Beijing, on 3 December, sought negotiations with the US under the WTO's dispute-settlement mechanism.
The dispute is the eighth that China has filed over US trade remedies, according to a WTO statement.
China's Ministry of Commerce's (MOC) spokesman Shen Danyang said the anti-dumping measures imposed by the US, totalling 13 and covering products such as steel pipes used by the oil and natural gas industry, account for a total export value of $8.4bn (£5.1bn, €6.2bn).
China hoped that the US would correct its wrong practices and properly address its concerns, according to the official Xinhua news agency.
Shen said in a statement: "In its anti-dumping investigations and reviews, the US has inappropriately applied targeted-dumping methodology, denied companies separate tax rates, and used unfavorable facts".
"These practices not complying with WTO rules have resulted in the mistaken confirmation that Chinese products are dumped, and severely magnified the dumping margins."
"The wrong practices by the US have seriously damaged the legitimate interests of Chinese companies, with which domestic industries are strongly dissatisfied," Shen said.
"China will also determinedly maintain its rights as a WTO member and safeguard the interests of domestic industries," Shen added.
US Anti-Dumping Measures
In November, a US trade panel extended the antidumping and countervailing duties imposed on Chinese exports of steel pipes in 2008.
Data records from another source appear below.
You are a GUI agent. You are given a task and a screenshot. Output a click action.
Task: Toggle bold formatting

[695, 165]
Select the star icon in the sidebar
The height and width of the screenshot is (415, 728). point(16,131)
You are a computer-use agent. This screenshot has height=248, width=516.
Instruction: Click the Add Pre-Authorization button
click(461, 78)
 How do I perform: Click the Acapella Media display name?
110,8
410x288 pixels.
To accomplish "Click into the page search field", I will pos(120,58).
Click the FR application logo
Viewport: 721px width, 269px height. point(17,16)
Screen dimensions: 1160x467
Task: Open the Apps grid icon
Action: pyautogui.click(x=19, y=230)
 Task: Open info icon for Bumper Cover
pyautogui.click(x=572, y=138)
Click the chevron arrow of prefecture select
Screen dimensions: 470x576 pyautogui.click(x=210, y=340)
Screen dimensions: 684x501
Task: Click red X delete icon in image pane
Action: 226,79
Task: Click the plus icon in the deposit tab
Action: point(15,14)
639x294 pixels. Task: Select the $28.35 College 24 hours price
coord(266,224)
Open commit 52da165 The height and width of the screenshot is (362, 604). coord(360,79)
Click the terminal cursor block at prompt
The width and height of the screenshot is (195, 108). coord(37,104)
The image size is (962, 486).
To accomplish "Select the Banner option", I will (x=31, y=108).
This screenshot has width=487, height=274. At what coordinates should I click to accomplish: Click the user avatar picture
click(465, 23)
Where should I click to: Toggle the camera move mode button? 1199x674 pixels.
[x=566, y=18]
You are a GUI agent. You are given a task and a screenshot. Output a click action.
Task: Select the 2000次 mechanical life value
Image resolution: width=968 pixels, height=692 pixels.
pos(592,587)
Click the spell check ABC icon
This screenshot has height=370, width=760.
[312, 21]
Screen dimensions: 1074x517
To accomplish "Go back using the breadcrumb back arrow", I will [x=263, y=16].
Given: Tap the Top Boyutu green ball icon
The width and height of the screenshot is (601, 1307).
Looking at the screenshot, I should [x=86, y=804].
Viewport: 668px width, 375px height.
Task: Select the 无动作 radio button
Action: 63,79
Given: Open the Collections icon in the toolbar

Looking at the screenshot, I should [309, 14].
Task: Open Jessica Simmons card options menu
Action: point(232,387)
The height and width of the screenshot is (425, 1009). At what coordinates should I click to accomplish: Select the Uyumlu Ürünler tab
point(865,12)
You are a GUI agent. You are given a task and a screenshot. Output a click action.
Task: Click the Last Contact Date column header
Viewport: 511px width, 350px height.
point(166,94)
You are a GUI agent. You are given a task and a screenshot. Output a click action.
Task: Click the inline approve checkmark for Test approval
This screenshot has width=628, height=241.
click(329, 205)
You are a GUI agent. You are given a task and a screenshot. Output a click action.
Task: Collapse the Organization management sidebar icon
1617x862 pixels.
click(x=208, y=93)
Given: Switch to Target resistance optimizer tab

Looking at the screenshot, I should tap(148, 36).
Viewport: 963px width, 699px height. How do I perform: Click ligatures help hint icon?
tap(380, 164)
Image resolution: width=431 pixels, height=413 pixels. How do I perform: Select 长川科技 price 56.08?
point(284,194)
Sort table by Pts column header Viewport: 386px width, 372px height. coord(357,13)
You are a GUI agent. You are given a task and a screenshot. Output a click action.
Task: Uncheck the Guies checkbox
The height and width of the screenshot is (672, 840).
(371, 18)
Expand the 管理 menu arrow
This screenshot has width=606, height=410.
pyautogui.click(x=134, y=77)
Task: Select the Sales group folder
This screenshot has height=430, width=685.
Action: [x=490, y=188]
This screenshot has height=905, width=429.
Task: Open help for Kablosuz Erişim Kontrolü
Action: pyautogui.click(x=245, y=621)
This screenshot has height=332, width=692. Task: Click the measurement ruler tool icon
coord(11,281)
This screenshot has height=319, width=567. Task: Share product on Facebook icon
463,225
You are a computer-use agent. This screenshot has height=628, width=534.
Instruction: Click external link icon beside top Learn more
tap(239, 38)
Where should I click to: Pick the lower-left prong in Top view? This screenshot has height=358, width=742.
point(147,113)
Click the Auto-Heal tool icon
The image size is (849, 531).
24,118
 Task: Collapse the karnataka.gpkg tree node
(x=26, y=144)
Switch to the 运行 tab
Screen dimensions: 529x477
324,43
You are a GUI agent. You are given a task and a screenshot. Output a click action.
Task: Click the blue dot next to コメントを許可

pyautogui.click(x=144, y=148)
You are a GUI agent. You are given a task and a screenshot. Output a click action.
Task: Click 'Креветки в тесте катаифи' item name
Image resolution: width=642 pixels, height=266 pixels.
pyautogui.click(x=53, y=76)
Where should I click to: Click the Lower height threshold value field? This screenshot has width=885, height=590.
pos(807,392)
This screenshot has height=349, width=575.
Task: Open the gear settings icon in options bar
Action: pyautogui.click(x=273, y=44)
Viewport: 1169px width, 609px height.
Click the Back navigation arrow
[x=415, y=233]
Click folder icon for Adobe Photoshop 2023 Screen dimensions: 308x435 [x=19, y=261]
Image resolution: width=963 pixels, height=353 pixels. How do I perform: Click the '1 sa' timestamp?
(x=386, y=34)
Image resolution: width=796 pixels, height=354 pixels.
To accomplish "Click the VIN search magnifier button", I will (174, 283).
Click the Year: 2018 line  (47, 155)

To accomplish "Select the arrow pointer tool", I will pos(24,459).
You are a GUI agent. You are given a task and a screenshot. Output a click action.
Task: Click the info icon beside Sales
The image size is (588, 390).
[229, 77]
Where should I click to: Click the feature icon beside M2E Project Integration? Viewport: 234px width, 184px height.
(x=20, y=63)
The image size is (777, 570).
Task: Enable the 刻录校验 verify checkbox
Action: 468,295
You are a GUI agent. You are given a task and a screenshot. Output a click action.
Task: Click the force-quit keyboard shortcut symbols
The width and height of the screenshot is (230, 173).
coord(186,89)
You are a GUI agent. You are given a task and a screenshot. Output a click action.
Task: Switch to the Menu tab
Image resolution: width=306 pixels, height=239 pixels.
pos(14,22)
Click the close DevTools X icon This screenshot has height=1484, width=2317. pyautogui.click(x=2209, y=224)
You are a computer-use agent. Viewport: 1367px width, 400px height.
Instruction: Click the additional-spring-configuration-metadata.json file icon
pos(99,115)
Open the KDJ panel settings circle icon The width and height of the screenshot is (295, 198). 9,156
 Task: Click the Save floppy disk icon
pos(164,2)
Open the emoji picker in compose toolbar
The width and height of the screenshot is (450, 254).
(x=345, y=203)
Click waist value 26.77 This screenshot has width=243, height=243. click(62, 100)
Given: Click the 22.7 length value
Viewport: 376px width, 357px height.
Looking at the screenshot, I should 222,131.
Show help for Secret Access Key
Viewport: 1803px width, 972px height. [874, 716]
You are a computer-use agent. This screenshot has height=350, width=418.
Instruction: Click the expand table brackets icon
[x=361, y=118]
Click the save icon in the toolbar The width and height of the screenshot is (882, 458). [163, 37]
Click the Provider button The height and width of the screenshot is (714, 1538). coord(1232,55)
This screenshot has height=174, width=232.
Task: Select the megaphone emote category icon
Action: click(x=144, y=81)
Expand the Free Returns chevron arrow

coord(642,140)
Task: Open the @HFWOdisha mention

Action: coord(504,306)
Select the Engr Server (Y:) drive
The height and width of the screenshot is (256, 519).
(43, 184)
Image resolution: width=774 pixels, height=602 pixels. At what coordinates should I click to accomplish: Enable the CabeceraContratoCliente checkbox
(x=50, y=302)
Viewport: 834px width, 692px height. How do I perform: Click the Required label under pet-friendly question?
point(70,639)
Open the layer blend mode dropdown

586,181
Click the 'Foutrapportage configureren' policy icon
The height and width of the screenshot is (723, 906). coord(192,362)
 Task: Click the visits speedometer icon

In July, the US Commerce Department initiated an investigation into the alleged flood of cheap steel pipes in America, shipped by manufacturers based in nine different countries.
The investigation's focus was on steel pipes used by the oil and natural gas industry. Rising oil and natural gas production in North America has led to a surge in the demand for the product, which is at its highest in 25 years.
In 2010, the US imposed duties on the imports of oil country tubular goods (OCTG) from China after they hit about $2.8bn in 2008. That created a window of opportunity for the other foreign suppliers.